If in this account I have given more space to the Arab than the Israeli side it is because as a Jew, closely bound emotionally with the birth of Israel,3 I feel honor bound to report the Arab side, especially since the US press is so overwhelmingly pro-Zionist. For me, the Arab-Jewish struggle is a tragedy. The essence of tragedy is a struggle of right against right. Its catharsis is the cleansing pity of seeing how good men do evil despite themselves out of unavoidable circumstance and irresistible compulsion.
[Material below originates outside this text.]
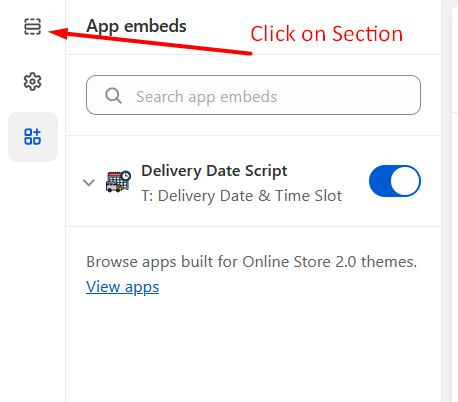This screenshot has width=458, height=402.
Task: Open Theme settings gear icon
Action: click(32, 81)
When evil men do evil, their deeds belong to the realm of pathology. But when good men do evil, we confront the essence of human tragedy. In a tragic struggle, the victors become the guilty and must make amends to the defeated. For me the Arab problem is also the No. 1 Jewish problem. How we act toward the Arabs will determine what kind of people we become: either oppressors and racists in our turn like those from whom we have suffered, or a nobler race able to transcend the tribal xenophobias that afflict mankind.
___________________

Hope:
What is required in the treatment of the Arab refugees Israel has gathered in is the conquest both of Jewish exclusivism and the resentful hostility of the Arabs. Even the malarial marshes of the Emek and the sandy wastes of the Negev could not have looked more bleakly forbidding to earlier generations of Zionist pioneers than these steep and arid mountains of prejudice. But I for one have a glimmer of hope. Every year I have gone to Palestine and later Israel I have found situations which seemed impossible. Yet Zionist zeal and intelligence overcame them. Perhaps this extraordinarily dynamic, progressive, and devoted community can even if need be transcend its essential self.